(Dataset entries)
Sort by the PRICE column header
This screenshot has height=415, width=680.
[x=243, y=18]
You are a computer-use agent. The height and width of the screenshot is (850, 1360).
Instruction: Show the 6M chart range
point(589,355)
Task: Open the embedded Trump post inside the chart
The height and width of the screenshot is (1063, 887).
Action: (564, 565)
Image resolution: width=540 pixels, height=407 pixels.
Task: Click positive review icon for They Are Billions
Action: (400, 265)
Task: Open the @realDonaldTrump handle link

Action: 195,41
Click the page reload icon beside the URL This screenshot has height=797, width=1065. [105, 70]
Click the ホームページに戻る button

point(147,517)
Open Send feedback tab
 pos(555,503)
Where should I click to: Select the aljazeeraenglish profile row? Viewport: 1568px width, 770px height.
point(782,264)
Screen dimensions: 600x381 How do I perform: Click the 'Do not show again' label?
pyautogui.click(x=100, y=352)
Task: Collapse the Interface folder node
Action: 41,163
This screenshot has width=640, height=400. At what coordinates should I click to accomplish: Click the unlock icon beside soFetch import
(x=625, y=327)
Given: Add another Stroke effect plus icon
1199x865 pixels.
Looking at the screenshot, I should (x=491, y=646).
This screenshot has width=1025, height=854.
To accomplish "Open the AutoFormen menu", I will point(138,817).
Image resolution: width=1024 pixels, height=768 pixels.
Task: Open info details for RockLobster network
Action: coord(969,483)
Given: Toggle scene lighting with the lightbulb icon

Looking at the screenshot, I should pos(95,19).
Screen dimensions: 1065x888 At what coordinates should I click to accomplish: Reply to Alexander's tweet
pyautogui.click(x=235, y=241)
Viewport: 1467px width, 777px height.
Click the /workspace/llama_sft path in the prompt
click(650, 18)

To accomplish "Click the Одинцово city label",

### Exercise directions
Please retype every entry above exactly as it stands.

### Task result
Sort by the PRICE column header
This screenshot has height=415, width=680.
[x=243, y=18]
You are a computer-use agent. The height and width of the screenshot is (850, 1360).
Instruction: Show the 6M chart range
point(589,355)
Task: Open the embedded Trump post inside the chart
The height and width of the screenshot is (1063, 887).
Action: (564, 565)
Image resolution: width=540 pixels, height=407 pixels.
Task: Click positive review icon for They Are Billions
Action: (400, 265)
Task: Open the @realDonaldTrump handle link

Action: 195,41
Click the page reload icon beside the URL This screenshot has height=797, width=1065. [105, 70]
Click the ホームページに戻る button

point(147,517)
Open Send feedback tab
 pos(555,503)
Where should I click to: Select the aljazeeraenglish profile row? Viewport: 1568px width, 770px height.
point(782,264)
Screen dimensions: 600x381 How do I perform: Click the 'Do not show again' label?
pyautogui.click(x=100, y=352)
Task: Collapse the Interface folder node
Action: 41,163
This screenshot has width=640, height=400. At what coordinates should I click to accomplish: Click the unlock icon beside soFetch import
(x=625, y=327)
Given: Add another Stroke effect plus icon
1199x865 pixels.
Looking at the screenshot, I should (x=491, y=646).
This screenshot has width=1025, height=854.
To accomplish "Open the AutoFormen menu", I will point(138,817).
Image resolution: width=1024 pixels, height=768 pixels.
Task: Open info details for RockLobster network
Action: coord(969,483)
Given: Toggle scene lighting with the lightbulb icon

Looking at the screenshot, I should pos(95,19).
Screen dimensions: 1065x888 At what coordinates should I click to accomplish: Reply to Alexander's tweet
pyautogui.click(x=235, y=241)
Viewport: 1467px width, 777px height.
Click the /workspace/llama_sft path in the prompt
click(650, 18)

To accomplish "Click the Одинцово city label",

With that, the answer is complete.